Less than a set and two games to lose, Brady could easily have packed everything. Looking across the net at Osaka, a player who impressed Brady in his youth when they played junior tournaments in Florida, the underdog could have been forgiven for leaving.
If there’s one thing the tennis world knows now that it didn’t know six months ago, it’s that Brady isn’t leaving. This may have seemed more likely when she went to UCLA, or when she collapsed after an early race for the fourth round here and at the U.S. Open in 2017.
But she got a new coach, Michael Geserer, in early 2019, someone she had never met before, and went to work.
“Every time she goes on the court, she leaves everything on the court,” said Geserer.
So this is what she did near the end. She broke Osaka to 4-1, looked at Geserer first and made sure he got the message: He’s still here. After the move, she rose to the base line, ready to fight, and she did, before falling 6-4, 6-3.

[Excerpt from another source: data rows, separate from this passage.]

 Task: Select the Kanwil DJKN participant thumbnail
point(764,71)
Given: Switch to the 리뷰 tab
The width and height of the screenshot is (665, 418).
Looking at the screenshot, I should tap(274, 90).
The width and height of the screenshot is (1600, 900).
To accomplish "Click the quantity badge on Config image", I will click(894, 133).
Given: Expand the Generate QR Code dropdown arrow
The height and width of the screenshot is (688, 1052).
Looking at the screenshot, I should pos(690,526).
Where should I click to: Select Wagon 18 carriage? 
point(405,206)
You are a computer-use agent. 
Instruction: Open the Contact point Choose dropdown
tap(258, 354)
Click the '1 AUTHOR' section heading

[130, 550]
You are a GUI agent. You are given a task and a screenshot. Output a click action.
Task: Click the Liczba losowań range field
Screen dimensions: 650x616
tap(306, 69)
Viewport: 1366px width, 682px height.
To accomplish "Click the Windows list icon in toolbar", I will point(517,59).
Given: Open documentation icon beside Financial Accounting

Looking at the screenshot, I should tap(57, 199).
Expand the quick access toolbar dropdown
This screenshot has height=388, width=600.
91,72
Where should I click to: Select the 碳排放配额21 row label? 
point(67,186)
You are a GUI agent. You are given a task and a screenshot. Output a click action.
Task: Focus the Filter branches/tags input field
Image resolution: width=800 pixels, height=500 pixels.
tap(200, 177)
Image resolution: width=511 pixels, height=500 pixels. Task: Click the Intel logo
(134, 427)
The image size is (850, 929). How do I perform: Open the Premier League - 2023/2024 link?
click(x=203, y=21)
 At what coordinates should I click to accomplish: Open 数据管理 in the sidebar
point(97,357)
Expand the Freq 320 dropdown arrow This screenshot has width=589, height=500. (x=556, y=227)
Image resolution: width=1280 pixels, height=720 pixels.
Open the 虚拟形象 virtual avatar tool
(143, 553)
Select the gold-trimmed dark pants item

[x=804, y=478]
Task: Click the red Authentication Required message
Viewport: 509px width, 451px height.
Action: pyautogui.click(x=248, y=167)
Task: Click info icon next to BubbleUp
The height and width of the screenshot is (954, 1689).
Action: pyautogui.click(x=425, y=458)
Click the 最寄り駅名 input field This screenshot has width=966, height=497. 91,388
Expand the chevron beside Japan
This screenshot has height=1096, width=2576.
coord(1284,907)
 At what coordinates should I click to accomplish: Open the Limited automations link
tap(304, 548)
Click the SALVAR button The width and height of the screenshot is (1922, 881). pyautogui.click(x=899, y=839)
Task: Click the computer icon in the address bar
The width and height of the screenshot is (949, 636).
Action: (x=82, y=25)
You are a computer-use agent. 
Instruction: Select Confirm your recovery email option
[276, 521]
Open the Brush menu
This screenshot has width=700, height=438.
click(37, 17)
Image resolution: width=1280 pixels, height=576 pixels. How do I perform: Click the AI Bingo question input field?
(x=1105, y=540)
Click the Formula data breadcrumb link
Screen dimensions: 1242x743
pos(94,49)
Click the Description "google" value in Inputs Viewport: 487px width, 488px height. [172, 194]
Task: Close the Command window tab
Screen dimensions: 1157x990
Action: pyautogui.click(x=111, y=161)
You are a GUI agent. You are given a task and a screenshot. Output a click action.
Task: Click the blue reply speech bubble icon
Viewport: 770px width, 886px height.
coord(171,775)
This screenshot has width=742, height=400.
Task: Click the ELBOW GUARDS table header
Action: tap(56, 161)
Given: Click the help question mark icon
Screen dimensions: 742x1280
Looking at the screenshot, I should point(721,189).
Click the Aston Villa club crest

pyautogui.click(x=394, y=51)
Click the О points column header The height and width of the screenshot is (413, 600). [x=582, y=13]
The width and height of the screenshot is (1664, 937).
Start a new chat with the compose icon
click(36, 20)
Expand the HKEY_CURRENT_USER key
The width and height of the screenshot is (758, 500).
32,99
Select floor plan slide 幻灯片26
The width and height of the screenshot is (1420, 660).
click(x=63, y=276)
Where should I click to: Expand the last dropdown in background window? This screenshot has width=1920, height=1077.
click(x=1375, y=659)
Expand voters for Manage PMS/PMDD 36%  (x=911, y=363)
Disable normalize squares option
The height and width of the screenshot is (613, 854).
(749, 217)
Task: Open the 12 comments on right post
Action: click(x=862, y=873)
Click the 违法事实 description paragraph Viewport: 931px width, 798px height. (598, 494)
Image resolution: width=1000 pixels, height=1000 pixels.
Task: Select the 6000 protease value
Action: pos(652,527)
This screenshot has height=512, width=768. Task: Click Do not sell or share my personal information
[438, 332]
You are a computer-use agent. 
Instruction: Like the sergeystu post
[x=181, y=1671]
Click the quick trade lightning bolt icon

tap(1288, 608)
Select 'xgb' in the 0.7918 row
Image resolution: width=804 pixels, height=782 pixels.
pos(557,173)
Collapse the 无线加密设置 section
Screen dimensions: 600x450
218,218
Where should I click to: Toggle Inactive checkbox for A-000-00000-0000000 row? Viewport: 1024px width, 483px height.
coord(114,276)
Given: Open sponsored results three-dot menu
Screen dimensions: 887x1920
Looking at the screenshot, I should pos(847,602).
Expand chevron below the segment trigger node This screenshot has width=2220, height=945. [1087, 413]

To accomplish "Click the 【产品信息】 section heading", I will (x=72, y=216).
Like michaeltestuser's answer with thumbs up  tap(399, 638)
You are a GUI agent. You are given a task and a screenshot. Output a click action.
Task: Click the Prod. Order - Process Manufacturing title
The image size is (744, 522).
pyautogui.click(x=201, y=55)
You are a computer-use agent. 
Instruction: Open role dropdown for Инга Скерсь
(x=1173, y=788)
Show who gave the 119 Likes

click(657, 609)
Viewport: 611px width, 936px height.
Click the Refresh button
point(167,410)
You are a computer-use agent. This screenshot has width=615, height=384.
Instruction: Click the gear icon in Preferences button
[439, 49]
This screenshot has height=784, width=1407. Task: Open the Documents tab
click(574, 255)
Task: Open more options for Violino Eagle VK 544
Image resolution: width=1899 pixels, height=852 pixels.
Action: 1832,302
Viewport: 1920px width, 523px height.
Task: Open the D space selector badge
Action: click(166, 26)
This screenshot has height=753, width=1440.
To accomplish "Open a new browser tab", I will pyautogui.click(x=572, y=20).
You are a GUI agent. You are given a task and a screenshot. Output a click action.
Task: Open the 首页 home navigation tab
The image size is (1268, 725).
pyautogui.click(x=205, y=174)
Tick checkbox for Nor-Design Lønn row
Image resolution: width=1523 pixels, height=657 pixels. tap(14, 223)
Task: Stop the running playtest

On the WTA Tour, Brady is known as one of the most hardworking. The fact that she survived everyone but one other player, after spending 15 days in a hotel room, only happened because she was working on a fitness base that she had been building since the beginning of November, when she started her preparations. for this tournament, much earlier than most players.
“I belong at this level,” said Brady when asked what she had learned from that experience. “Winning a Grand Slam is entirely possible for me. It is at your fingertips. “There is work to be done to improve your skills, she said, so that when you get to those great moments, you don’t feel pressured to play perfectly, but just enough to win.
Osaka said that after her battle at the US Open, she told her team that Brady “would be a problem”.